On the quantification of arterial wall mechanical properties using invasive and non-invasive experimental investigations and analytical techniques

Abstract

Cardiovascular diseases are the leading cause of death worldwide. Therefore, understanding their aetiology and development is a fundamental goal for biomedical research. Large arteries play a pivotal role in cardiovascular physiology; their elastic properties allow transforming the intermittent heart pulsation into a relatively steady flow. However, age-related microstructural changes of the arterial wall impair their compliant function, with negative consequences on the heart and other organs, including the brain. For this reason, arterial stiffness, assessed clinically by pulse wave velocity (PWV), has gained a central role in the prediction of cardiovascular risk. This thesis aimed to advance our understanding of the performance of the arterial wall, devising effective methods for the characterisation of its complex mechanical behaviour and, more specifically, stiffness both in vivo and ex vivo. The first part of this work comprises invasive ex vivo studies on arterial mechanics. The formulation of a novel tri-layered model of the arterial wall allowed investigating the layer-specific contribution to the macroscopic behaviour of arteries, providing a structural explanation to the pressure-dependence of arterial stiffness.
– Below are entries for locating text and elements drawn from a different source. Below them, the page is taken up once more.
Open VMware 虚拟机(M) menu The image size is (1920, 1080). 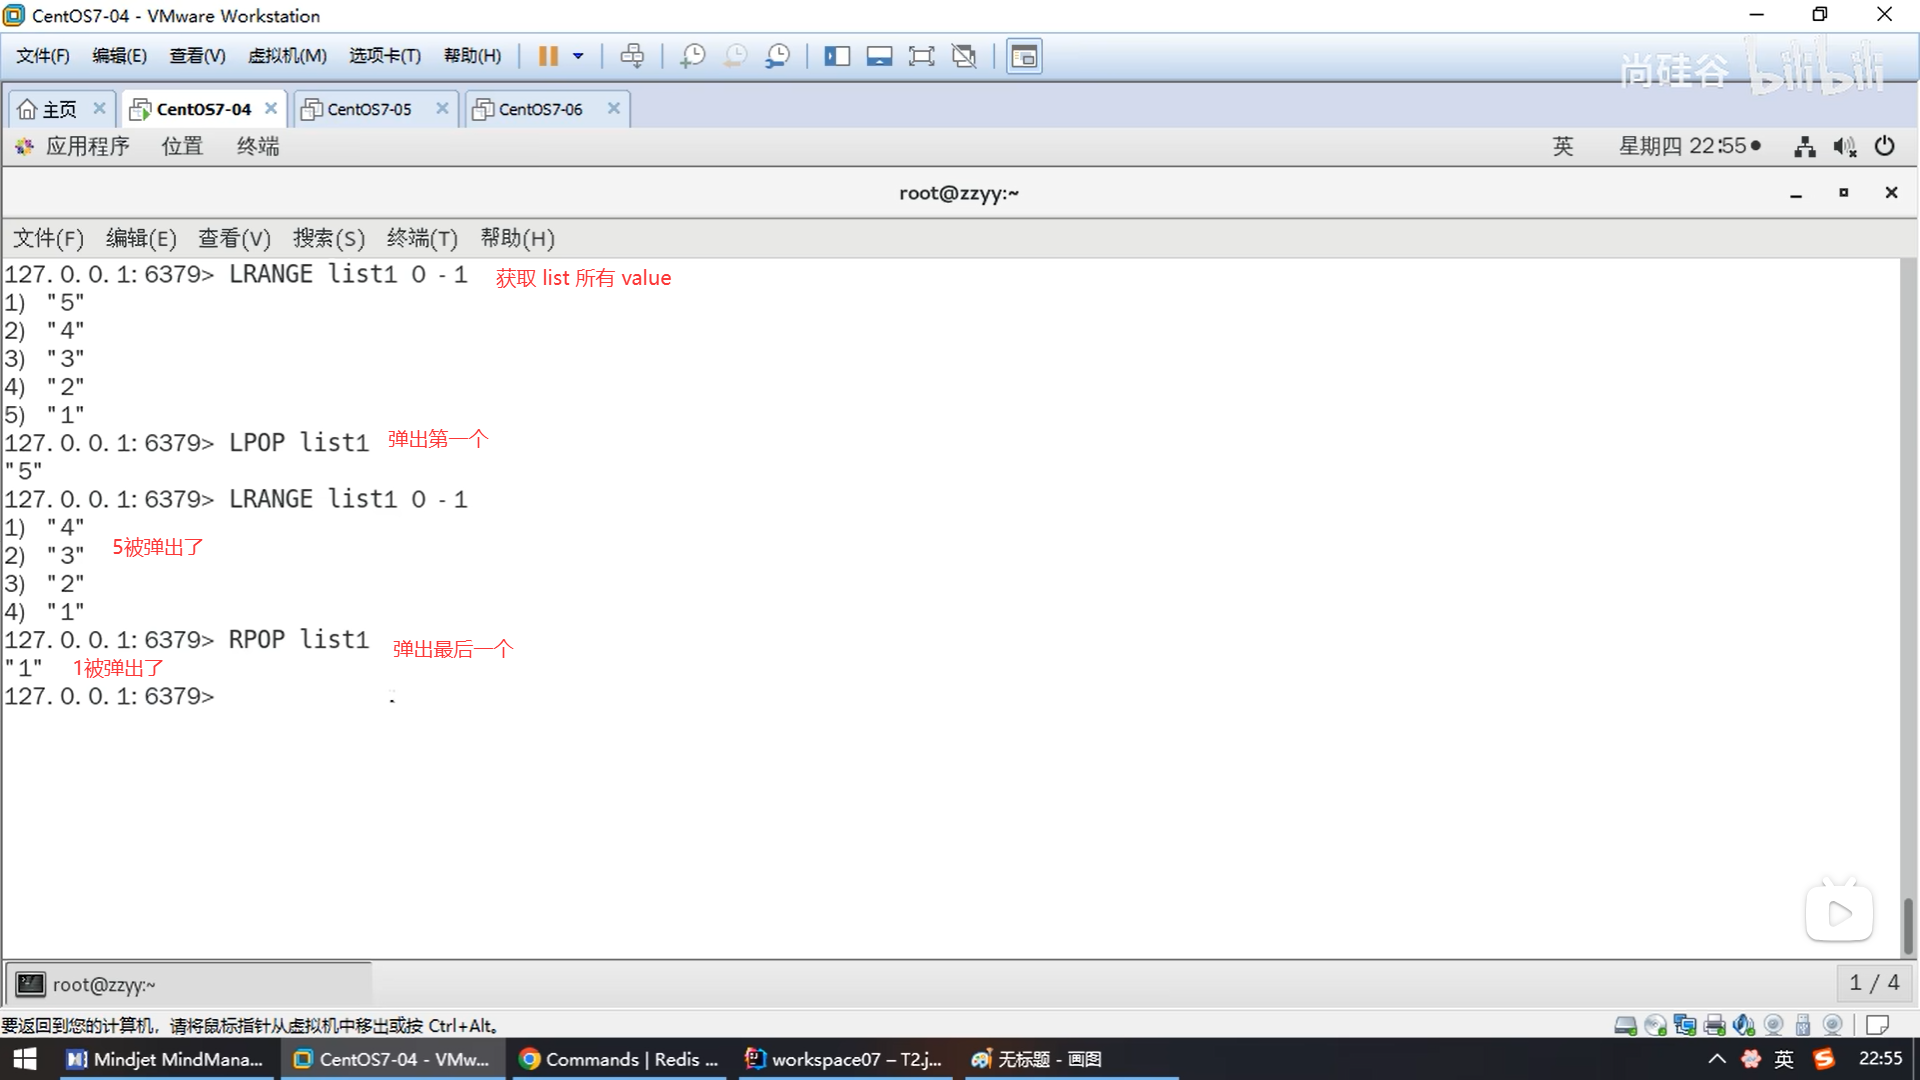coord(287,56)
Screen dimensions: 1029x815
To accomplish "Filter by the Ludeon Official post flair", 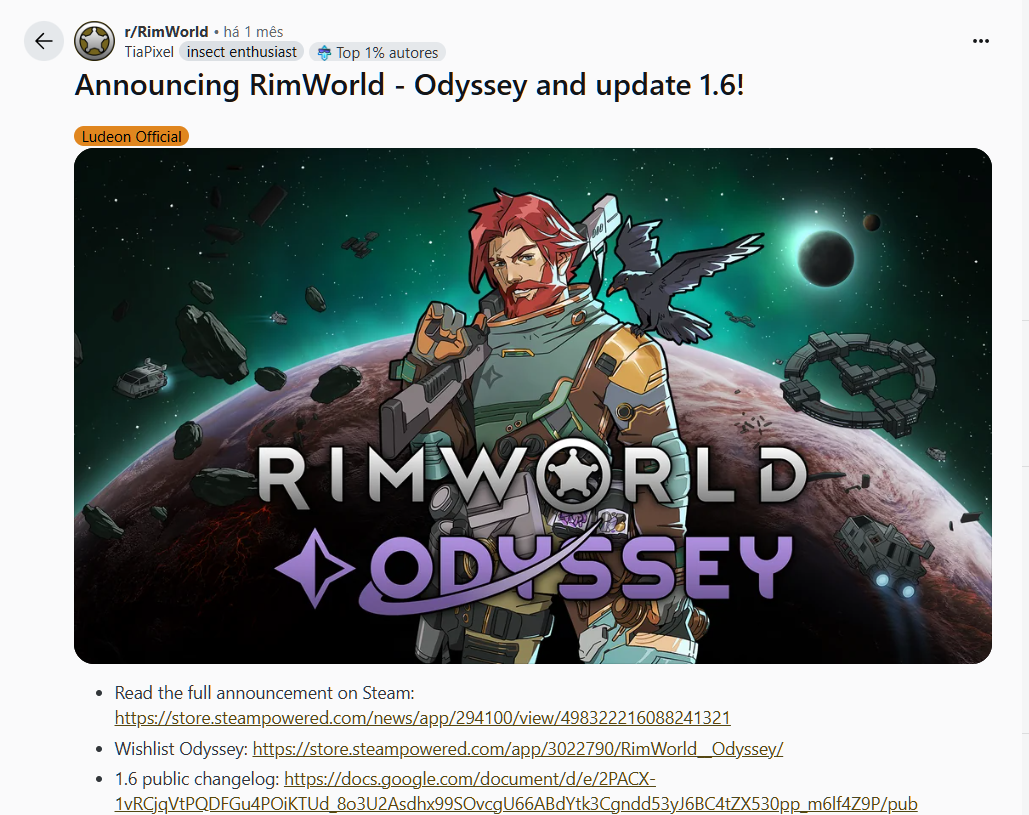I will click(x=131, y=136).
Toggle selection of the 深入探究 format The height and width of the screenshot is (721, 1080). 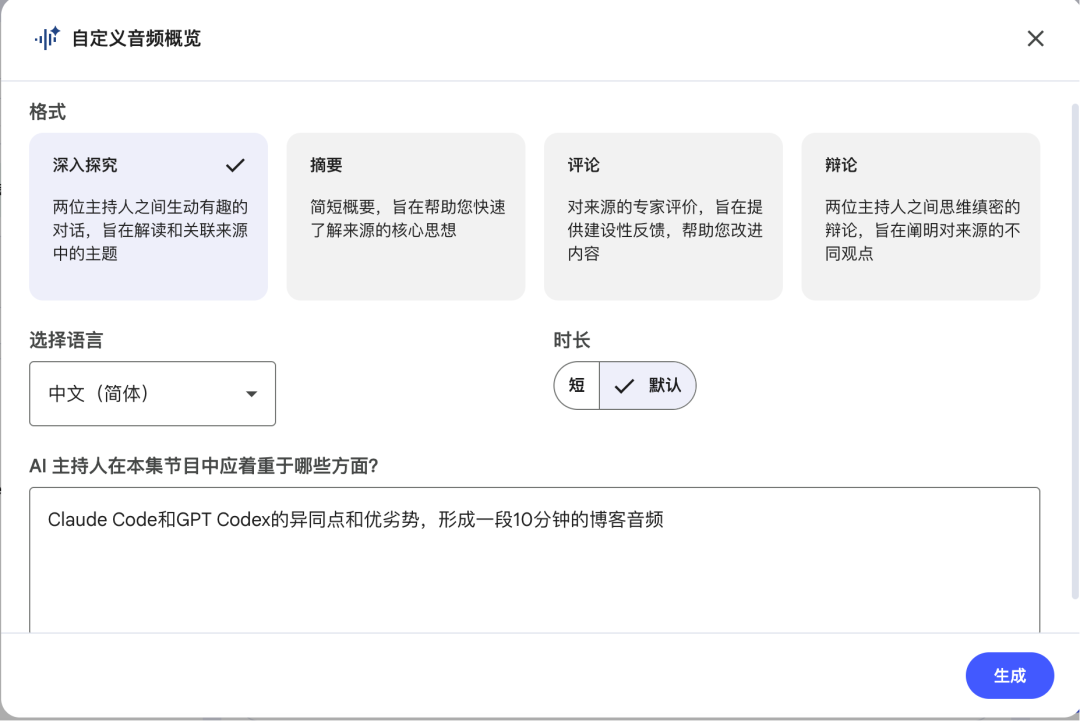(x=148, y=215)
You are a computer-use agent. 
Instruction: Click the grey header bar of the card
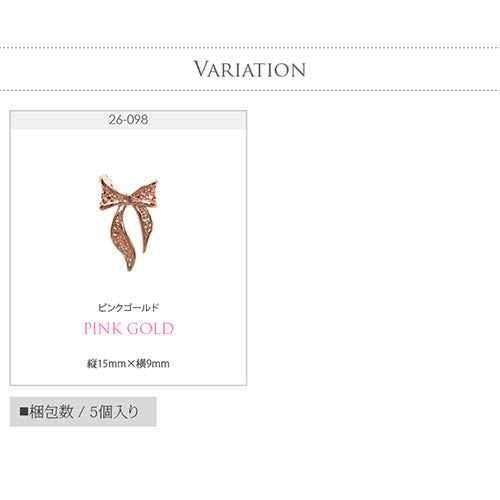point(128,120)
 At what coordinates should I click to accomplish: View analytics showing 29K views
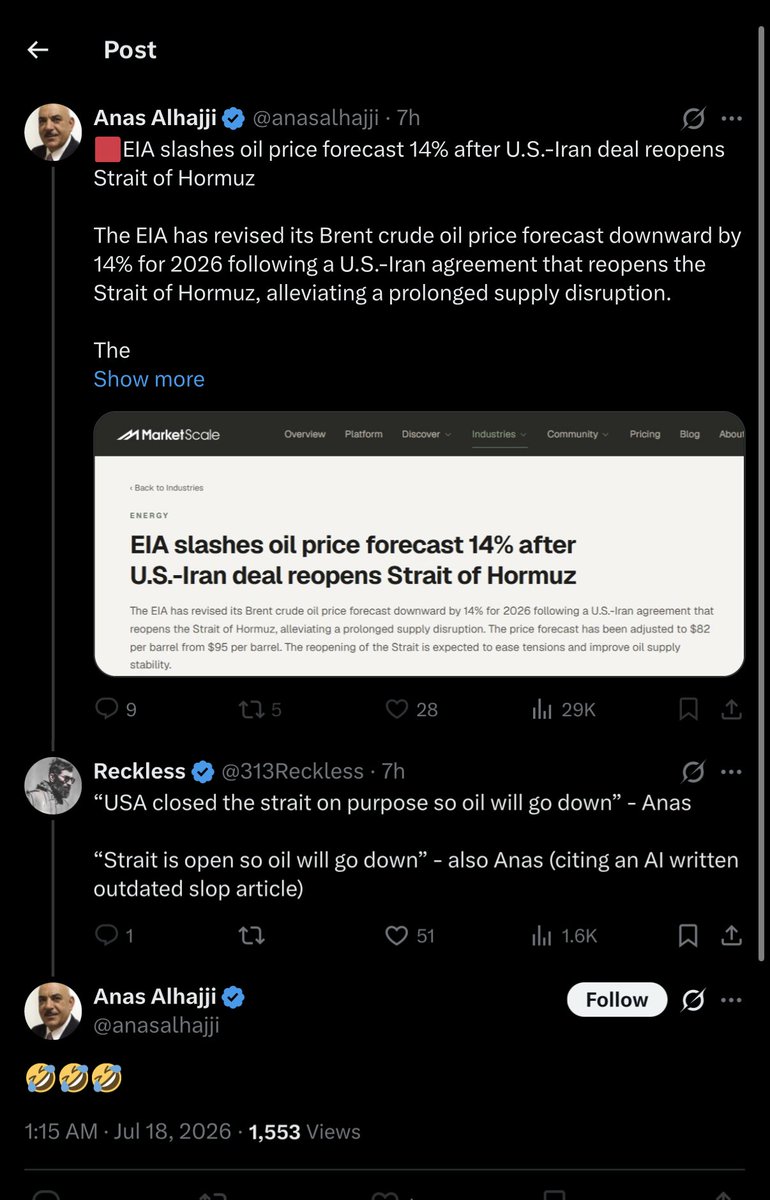point(542,709)
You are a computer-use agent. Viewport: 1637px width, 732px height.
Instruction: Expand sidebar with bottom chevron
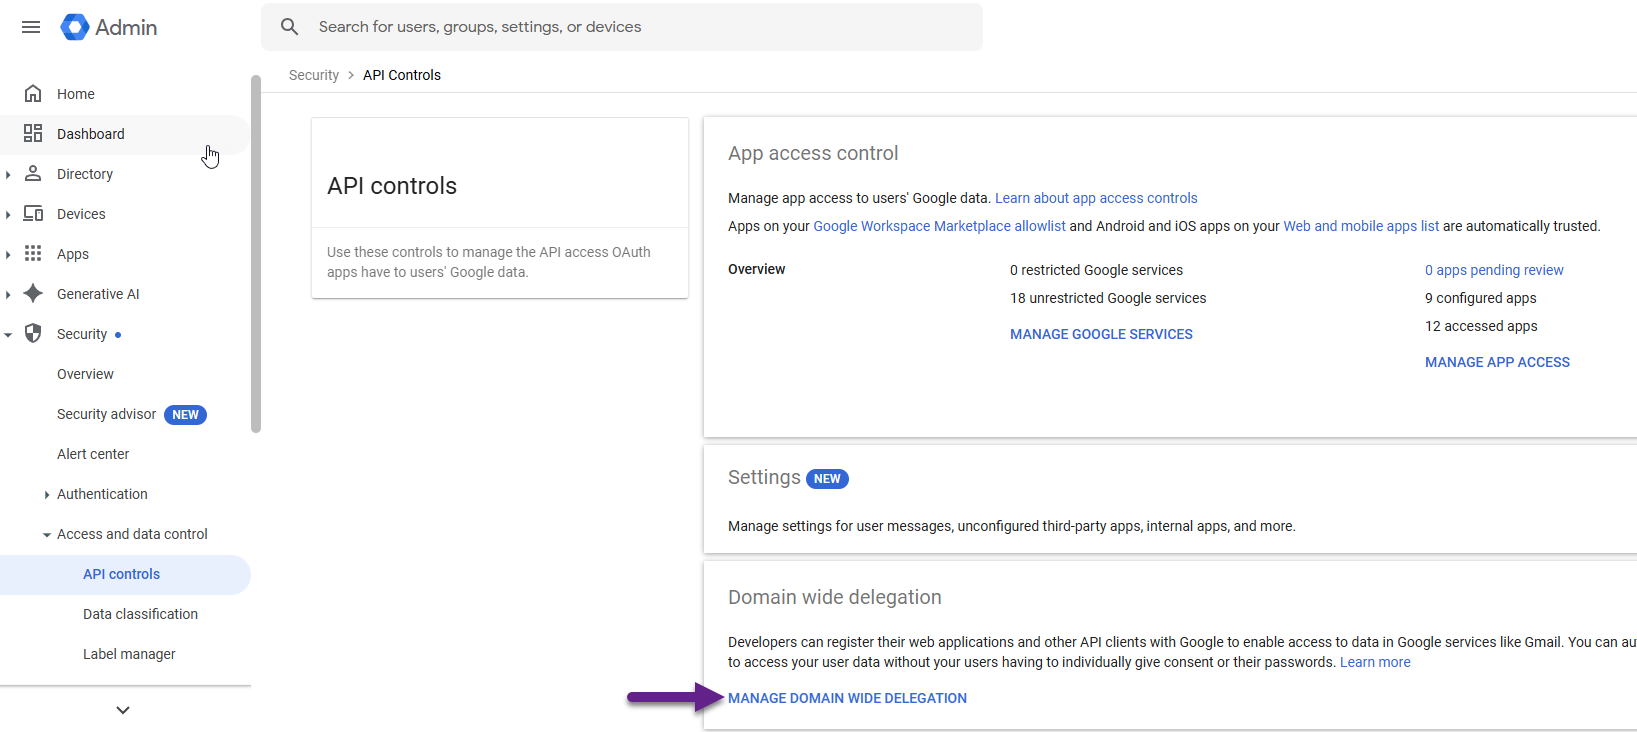point(123,710)
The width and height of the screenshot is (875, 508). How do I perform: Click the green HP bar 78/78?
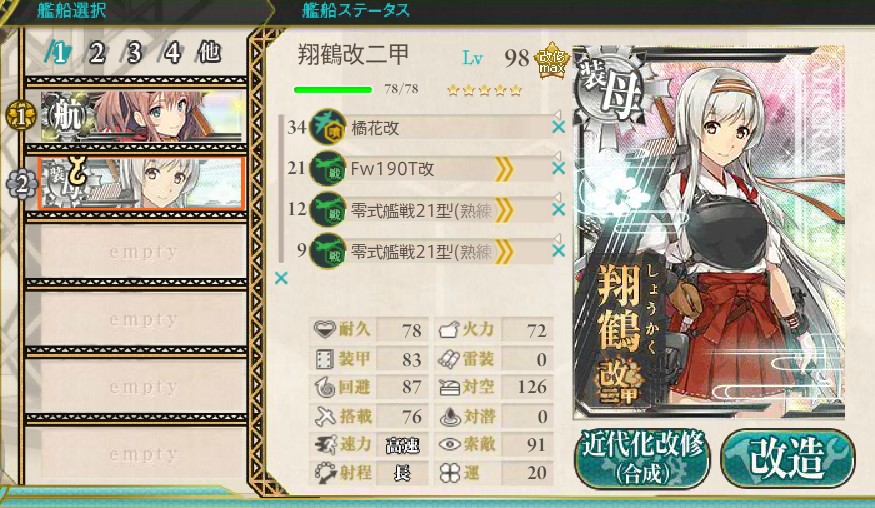click(x=333, y=89)
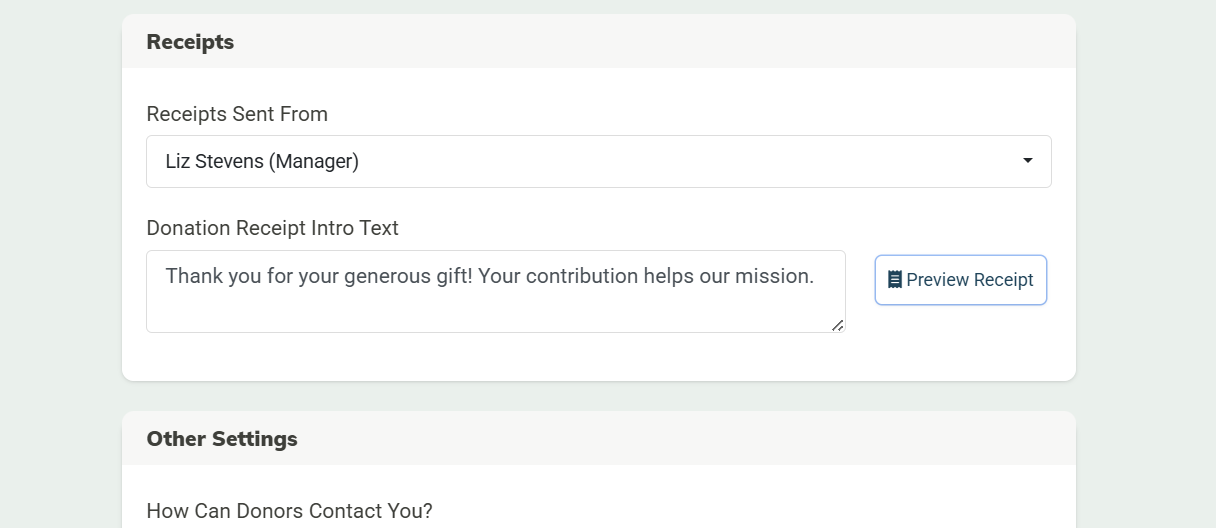1216x528 pixels.
Task: Click the Preview Receipt label text
Action: pyautogui.click(x=969, y=280)
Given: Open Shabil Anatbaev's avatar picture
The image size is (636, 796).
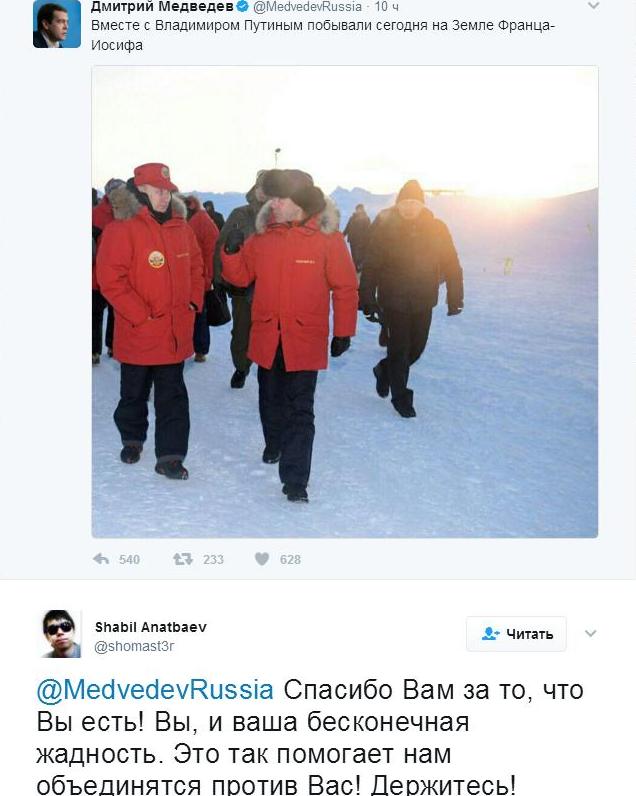Looking at the screenshot, I should coord(61,634).
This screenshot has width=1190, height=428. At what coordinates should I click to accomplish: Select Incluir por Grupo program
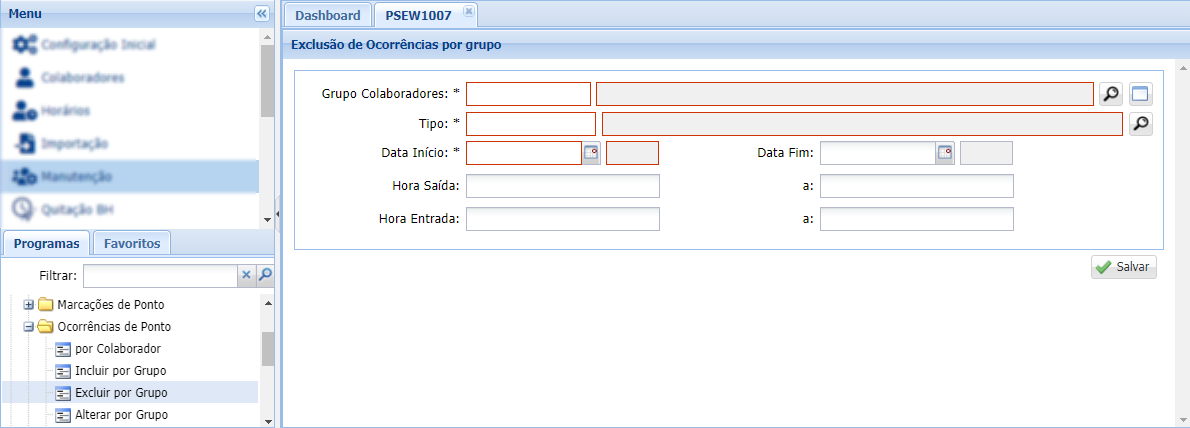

Furthermore, the effects of the age-related remodelling of the wall microstructure on its non-linear behaviour were directly assessed via analysis of mechanical data of human donors’ aortae. The second part of this work consisted of the development and application of non-invasive techniques for the clinical assessment of arterial mechanics. First, the hysteresis area and the different slopes of the systolic and diastolic arms of the carotid pressure-diameter loops were used to quantify arterial viscoelasticity in a cohort of healthy people and hypertensive and diabetic patients. Second, exponential modelling of the carotid pressure-area relationship was used to define the relationship between local PWV, exponential parameters and blood pressure. This allowed assessing arterial stiffness independently of acute inter-subject differences in blood pressure. Furthermore, the viability of a new technique using ultrasound-based PWV to operate an exponential conversion of local diameter distension waveform into non-invasive pressure has been evaluated.